Another hit with the commuters is a dazzlingly powerful light, something that can not only open up the world of night time riding but also prove to be an invaluable safety precaution. The CatEye Volt 700 provides a blinding 700 lumens worth of light, charges over USB (or a dynamo hub), and promises to run for 100 hours.
Running is fairly personal affair — specialist equipment like shoes and clothing are often tied to the runner’s own preference, which develops over time as they become more serious about working up a sweat.

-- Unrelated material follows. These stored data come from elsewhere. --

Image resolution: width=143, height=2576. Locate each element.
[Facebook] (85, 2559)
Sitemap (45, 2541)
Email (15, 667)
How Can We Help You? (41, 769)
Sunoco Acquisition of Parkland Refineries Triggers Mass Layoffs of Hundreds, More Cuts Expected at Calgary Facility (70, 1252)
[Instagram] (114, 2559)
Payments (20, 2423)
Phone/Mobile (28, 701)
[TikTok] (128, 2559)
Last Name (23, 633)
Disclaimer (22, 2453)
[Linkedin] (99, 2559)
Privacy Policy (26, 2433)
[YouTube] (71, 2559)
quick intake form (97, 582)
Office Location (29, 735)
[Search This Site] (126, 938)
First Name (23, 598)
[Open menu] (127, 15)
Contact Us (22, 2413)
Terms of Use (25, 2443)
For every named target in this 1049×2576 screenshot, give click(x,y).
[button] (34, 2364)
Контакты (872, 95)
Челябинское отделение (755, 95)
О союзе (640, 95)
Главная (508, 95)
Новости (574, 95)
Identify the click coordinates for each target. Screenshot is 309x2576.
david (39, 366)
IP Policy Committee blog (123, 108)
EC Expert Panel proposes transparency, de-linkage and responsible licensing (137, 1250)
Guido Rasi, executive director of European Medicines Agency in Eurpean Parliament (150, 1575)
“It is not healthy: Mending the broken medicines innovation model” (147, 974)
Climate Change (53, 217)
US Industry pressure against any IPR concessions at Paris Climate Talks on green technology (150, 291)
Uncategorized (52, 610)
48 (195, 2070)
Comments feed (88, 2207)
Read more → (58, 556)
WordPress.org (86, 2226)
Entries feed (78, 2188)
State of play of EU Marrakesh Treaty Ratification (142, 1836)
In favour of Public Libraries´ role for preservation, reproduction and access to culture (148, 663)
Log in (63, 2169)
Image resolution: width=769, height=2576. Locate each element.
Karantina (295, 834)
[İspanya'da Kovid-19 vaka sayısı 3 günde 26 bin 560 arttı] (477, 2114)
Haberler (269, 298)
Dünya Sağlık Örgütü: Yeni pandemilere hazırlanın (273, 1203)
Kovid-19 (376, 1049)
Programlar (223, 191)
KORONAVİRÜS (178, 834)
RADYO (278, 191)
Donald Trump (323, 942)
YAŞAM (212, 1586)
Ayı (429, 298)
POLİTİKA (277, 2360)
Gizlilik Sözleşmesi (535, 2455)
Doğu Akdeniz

Moov is a company that produces a range of activity trackers and trainers, but they take more of an active approach to training than many of their rivals. The Moov Now is a cheap activity monitor that lacks heart rate monitoring and GPS, but packs a six-month battery life with a focus on training for activities like running and swimming.
For a better feature set, why not look at the Moov HR Sweat, which is basically a smart sweatband. The head-mounted band monitors metrics like heart rate and blood oxygen through your forehead. Voice coaching keeps you on your toes, while your workout data is recorded using the companion app.
Stride sensors can provide all sorts of information about your workout, and even help you improve it. The Polar Stride Sensor ($70) is one such solution that doesn’t require purchasing a new pair of shoes and instead connects to a smartphone to upload and track your results online. Analyze running speed and distance, cadence and stride length — all to get a better picture of your progress over time.
Polar recently released the H10, which they consider to be their most accurate heart rate sensor ever, which works well for tracking cardio activities in or out of the gym. It works with or without a smartphone, which is perfect if you’re a fan of “naked” running and prefer to leave your devices at home.
Finally, for the runner who complains that those smartphone armband holders are too uncomfortable and sweaty, a SPIbelt Sports ($21) running belt should do the trick. They’re specifically designed not to bounce when used during exercise, providing an accessible pouch for your smartphone, cash, cards, and keys till you get home.
What will you be buying the health-conscious and fitness-obsessed person in your life this Christmas?